Copy back the material below, starting at its first line and ending with the line that contains "click(x=922, y=341)", including that line. Leave the pictures out of your copy.

==== PROVIDED RECORDS

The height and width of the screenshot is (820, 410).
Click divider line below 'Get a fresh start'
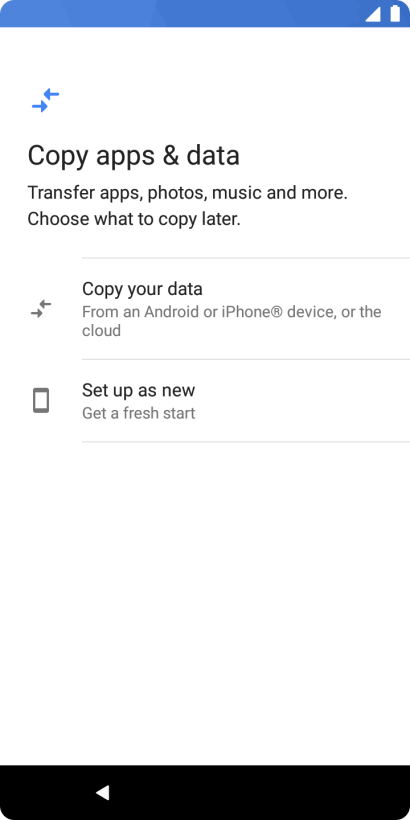[246, 442]
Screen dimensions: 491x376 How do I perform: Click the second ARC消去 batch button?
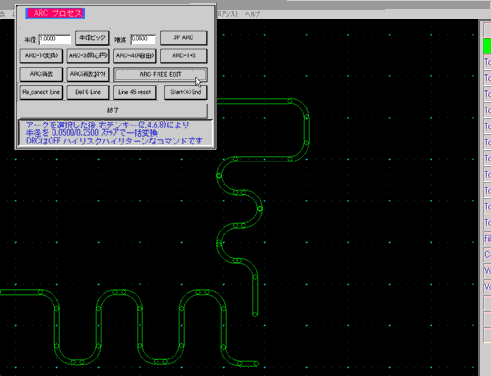tap(88, 74)
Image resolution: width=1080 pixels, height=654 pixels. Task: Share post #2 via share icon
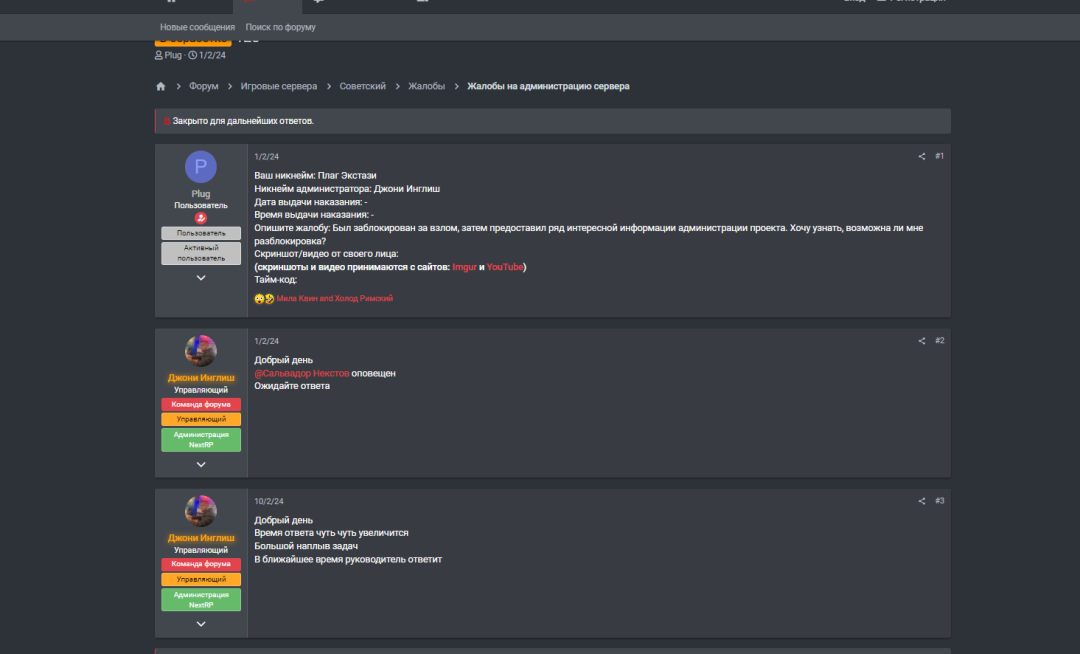click(x=922, y=341)
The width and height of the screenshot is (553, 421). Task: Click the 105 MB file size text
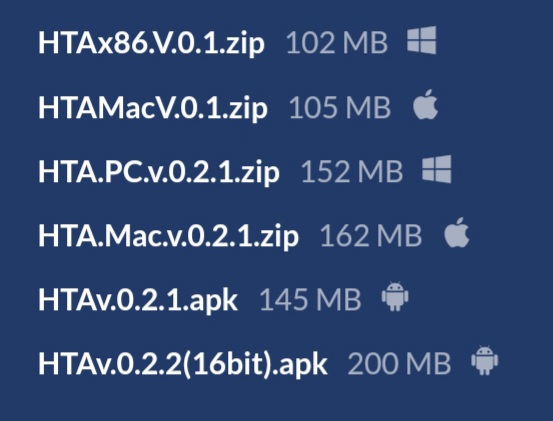340,108
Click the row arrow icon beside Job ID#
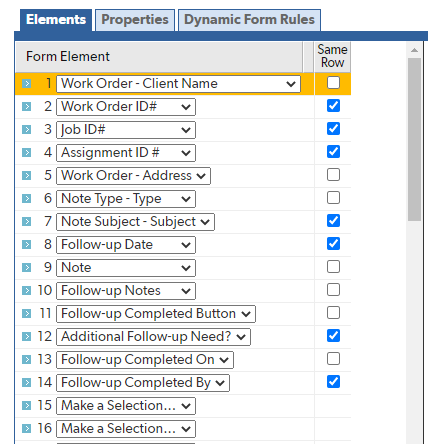 coord(26,130)
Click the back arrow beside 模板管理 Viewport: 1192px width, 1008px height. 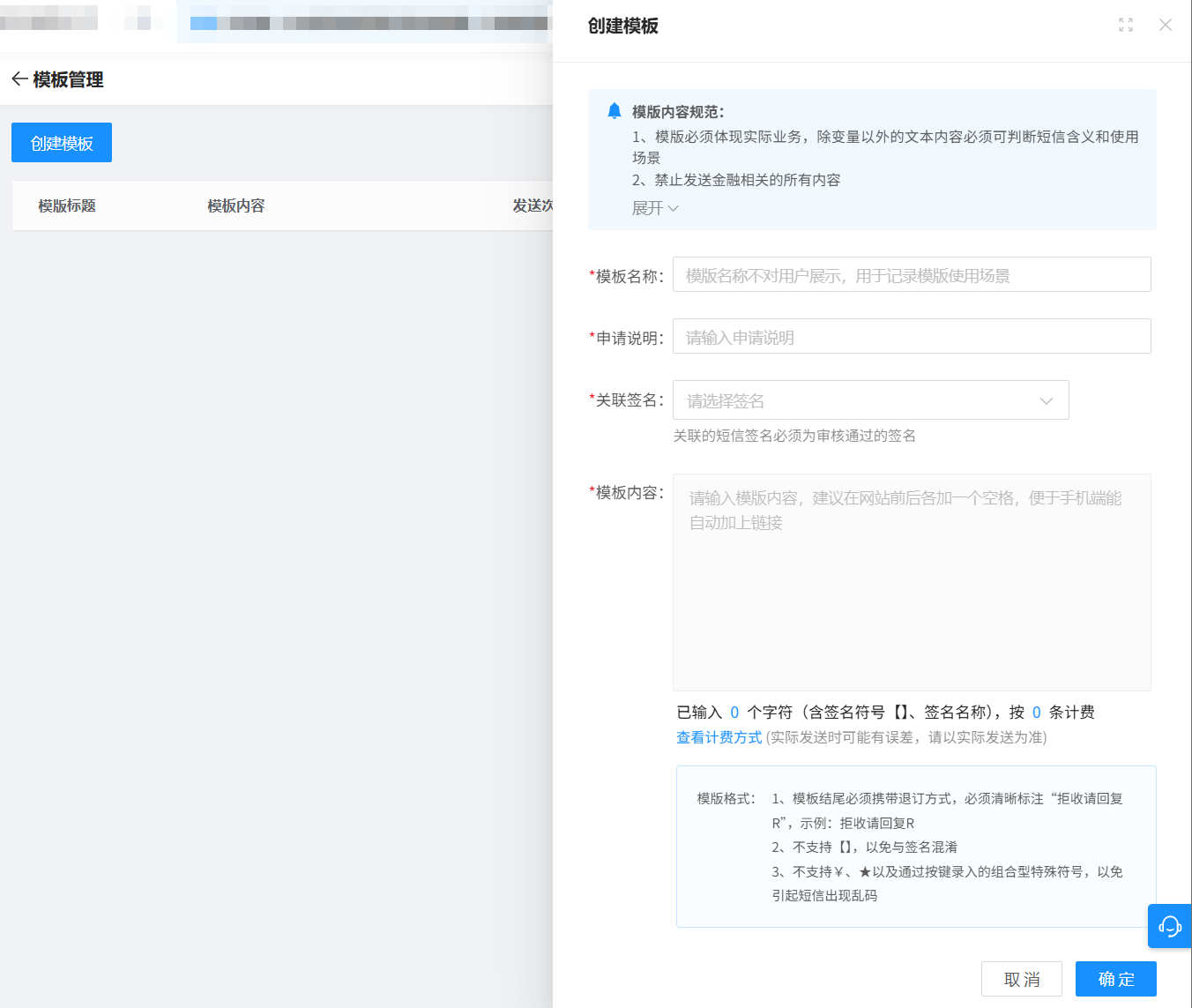coord(19,79)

========

**PROBLEM SOLUTION**
The height and width of the screenshot is (820, 410).
Click divider line below 'Get a fresh start'
[246, 442]
Screen dimensions: 491x376 How do I perform: Click the second ARC消去 batch button?
tap(88, 74)
Image resolution: width=1080 pixels, height=654 pixels. Task: Share post #2 via share icon
click(x=922, y=341)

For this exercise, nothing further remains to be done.